As Extinction Rebellion demonstrations and other climate change protests grip Europe, judges in France have become particularly flummoxed over how they should deal with protesters who have stolen pictures of Mr Macron.
The theft of the official portraits, which hang in state buildings, are meant to mock the French president and press him directly to do more to stop climate change.
As the protesters are processed by the court system, some have been acquitted while others have received fines.
The difference in sentences have rested on whether local judges regard the thefts as worth a fine or a principled act of civil disobedience.
Activists have removed Mr Macron's official portraits from more than 130 town halls since the start of 2019, from the foothills of the Alps to the Left Bank of Paris.
The protesters say the centrist, business-friendly leader is not acting boldly enough to cut emissions. They say France has lagged on its international commitments to increase renewable energy use.

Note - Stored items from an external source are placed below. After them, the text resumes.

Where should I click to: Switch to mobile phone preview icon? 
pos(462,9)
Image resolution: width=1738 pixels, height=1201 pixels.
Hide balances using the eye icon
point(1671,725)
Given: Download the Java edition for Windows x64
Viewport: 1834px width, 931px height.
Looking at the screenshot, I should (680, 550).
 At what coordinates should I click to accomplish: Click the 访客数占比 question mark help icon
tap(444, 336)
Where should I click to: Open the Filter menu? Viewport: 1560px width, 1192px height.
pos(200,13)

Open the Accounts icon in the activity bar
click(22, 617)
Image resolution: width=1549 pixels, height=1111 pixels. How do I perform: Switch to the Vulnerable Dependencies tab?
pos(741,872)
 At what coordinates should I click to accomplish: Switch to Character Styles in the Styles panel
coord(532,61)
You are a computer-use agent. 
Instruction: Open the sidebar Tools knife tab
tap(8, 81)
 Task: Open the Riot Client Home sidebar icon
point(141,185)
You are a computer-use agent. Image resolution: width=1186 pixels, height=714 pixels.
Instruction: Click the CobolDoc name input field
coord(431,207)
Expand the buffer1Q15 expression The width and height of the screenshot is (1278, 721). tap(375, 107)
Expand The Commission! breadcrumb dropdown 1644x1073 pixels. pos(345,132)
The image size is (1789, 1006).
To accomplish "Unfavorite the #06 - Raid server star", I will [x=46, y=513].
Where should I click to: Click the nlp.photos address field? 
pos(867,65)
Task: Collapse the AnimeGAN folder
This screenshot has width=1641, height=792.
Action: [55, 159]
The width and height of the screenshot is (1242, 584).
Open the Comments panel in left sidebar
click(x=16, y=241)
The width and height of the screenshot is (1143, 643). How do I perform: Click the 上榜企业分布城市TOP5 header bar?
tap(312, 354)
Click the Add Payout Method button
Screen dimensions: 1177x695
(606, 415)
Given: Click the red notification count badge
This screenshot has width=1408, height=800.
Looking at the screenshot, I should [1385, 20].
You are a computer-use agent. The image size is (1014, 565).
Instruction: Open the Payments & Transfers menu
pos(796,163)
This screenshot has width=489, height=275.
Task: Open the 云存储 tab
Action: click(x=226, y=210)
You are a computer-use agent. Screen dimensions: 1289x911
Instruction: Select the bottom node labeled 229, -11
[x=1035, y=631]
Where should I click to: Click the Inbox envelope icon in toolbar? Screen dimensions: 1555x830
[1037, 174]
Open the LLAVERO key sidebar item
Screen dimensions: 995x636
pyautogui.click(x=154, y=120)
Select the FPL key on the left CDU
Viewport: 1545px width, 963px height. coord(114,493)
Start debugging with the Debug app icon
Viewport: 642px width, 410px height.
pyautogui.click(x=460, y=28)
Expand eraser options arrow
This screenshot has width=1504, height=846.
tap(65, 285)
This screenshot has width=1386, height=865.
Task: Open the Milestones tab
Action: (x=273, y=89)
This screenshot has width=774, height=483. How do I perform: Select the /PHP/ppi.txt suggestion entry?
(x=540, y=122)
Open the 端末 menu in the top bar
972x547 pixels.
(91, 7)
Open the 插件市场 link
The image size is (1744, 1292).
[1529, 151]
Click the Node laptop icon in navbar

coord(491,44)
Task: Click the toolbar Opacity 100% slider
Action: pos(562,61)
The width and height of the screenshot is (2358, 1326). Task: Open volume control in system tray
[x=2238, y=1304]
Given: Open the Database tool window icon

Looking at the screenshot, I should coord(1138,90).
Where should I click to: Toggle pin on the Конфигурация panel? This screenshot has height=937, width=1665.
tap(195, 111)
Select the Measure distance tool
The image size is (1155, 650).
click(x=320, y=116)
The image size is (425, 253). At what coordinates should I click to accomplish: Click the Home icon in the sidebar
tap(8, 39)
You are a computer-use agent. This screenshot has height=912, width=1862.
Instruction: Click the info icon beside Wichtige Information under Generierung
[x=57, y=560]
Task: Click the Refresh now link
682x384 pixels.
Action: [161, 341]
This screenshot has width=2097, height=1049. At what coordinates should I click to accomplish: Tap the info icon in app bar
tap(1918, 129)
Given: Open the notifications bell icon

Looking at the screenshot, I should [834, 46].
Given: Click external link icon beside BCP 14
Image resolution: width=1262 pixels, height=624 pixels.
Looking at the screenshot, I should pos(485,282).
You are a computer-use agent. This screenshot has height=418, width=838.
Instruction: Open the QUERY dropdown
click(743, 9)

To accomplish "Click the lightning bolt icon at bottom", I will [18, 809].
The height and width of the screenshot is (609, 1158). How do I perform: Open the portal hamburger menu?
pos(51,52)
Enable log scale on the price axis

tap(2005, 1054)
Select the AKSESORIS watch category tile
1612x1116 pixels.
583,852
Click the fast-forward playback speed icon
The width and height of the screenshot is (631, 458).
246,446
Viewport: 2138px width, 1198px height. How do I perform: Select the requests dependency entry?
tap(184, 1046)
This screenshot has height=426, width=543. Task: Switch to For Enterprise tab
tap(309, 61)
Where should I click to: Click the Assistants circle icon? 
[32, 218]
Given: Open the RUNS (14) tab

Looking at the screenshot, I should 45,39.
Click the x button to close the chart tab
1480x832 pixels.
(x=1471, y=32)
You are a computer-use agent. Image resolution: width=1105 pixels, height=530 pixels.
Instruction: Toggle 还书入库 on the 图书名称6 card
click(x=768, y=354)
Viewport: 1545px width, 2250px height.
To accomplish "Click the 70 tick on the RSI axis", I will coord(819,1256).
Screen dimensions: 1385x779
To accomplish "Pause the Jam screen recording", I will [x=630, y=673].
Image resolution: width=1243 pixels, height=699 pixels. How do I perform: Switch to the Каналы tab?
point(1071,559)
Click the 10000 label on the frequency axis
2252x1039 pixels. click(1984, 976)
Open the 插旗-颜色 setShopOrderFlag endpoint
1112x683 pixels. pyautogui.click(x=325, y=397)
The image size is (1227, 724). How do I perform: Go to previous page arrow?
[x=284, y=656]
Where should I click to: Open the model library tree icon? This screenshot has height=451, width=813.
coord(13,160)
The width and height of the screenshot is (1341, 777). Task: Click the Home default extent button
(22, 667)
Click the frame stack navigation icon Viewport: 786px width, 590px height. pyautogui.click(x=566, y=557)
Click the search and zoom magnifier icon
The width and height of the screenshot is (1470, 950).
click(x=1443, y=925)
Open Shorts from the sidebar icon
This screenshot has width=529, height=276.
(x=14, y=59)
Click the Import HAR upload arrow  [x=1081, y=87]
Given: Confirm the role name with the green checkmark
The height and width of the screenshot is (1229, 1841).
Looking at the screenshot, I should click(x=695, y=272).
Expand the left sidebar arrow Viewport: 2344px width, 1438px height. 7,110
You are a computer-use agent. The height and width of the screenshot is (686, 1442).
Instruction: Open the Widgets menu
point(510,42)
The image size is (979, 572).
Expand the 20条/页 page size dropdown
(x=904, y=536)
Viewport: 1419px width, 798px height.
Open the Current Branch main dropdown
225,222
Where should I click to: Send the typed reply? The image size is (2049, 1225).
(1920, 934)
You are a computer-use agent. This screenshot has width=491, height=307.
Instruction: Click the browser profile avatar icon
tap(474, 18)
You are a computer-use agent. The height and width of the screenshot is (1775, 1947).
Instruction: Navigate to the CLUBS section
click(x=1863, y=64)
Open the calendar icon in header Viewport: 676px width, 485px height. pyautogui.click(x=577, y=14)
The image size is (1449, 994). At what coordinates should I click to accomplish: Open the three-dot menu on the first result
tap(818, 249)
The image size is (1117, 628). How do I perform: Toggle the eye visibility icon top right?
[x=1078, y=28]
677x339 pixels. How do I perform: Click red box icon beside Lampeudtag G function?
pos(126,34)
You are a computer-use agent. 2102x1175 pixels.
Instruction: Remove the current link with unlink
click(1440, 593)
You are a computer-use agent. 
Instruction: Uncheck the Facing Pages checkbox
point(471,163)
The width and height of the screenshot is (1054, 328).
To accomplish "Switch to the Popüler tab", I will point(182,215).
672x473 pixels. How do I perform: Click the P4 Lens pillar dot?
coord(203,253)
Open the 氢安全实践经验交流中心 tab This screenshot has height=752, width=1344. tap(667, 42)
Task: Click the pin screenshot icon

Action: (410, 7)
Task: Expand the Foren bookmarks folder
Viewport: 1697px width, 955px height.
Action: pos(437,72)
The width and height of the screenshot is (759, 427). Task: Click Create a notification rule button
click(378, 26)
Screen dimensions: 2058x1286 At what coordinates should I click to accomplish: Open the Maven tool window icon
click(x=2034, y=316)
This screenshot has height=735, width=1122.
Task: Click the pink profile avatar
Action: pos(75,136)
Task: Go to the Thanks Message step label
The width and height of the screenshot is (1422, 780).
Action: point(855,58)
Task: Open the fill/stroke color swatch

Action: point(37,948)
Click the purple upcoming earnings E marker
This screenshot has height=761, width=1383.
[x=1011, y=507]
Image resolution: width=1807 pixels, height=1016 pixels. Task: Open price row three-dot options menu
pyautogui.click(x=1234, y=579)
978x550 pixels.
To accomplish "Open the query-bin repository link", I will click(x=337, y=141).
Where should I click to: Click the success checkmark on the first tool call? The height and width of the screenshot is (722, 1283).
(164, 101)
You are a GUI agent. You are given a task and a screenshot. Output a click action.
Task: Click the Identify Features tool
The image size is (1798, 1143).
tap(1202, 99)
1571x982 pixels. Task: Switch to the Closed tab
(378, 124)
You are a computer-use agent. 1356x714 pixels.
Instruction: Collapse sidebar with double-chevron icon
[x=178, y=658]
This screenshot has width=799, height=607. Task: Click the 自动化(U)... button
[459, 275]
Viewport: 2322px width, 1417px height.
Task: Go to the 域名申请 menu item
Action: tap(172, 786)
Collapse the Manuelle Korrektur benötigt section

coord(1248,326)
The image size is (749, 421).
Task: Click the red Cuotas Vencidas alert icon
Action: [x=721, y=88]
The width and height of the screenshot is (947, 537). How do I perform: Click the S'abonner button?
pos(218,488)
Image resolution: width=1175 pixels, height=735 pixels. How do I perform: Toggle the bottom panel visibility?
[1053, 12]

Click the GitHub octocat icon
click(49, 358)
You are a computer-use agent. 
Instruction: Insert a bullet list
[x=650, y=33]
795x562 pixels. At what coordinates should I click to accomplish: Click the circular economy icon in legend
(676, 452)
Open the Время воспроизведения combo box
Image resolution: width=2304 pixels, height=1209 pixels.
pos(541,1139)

At the G7 summit hosted by France in the city of Biarritz in August, protesters carried more than 100 portraits of Mr Macron.
They paraded the stolen portraits along with fakes and pictures of family members to stop police from properly discerning which had been stolen. Some portraits were wrapped in bags and newspaper.
More recently, climate change protests led by the Extinction Rebellion movement have been held in France.
Last month, hundreds of demonstrators staged a sit-in at the Italie 3 mall in south-east Paris. The protest was a prelude to global demonstrations staged by Extinction Rebellion in October.
France’s Extinction Rebellion protests have melded with the country’s Yellow Vest movement.
The working class, grass-roots, anti-establishment movement has combined grievances including low wages, high prices and climate change.
At the end of September, more than 7,500 police officers had to be posted in Paris to stop violence amid fears that radical bloc protesters might infiltrate a climate march in the French capital.
Police made 137 arrests on the day, which tarnished the reputation of the thousands of peaceful protesters who had earlier marched to demand action on climate change.